Look below for the line containing "You are a computer-use"; from there, print each line exactly up to and including the line containing "Open Arbeitsbereiche via its circles icon", and stop.

(Data for this exercise):
Start of Block
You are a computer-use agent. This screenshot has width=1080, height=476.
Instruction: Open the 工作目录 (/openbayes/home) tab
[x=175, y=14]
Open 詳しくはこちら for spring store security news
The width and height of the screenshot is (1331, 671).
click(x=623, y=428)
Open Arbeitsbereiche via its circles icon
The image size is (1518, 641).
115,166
End of Block
Start of Block
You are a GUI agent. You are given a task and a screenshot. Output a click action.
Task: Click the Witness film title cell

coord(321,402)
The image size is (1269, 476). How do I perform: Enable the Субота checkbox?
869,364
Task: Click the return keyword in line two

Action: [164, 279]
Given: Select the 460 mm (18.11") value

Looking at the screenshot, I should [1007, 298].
End of Block
Start of Block
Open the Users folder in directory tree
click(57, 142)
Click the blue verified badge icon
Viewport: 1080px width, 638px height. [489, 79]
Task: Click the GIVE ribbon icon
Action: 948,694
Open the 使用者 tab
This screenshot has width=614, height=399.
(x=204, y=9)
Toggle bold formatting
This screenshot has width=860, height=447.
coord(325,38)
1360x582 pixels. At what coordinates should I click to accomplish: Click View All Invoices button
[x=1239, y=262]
End of Block
(Output for this exercise):
You are a computer-use agent. This screenshot has width=1080, height=476.
Instruction: Open the 工作目录 (/openbayes/home) tab
[x=175, y=14]
Open 詳しくはこちら for spring store security news
The width and height of the screenshot is (1331, 671).
click(x=623, y=428)
Open Arbeitsbereiche via its circles icon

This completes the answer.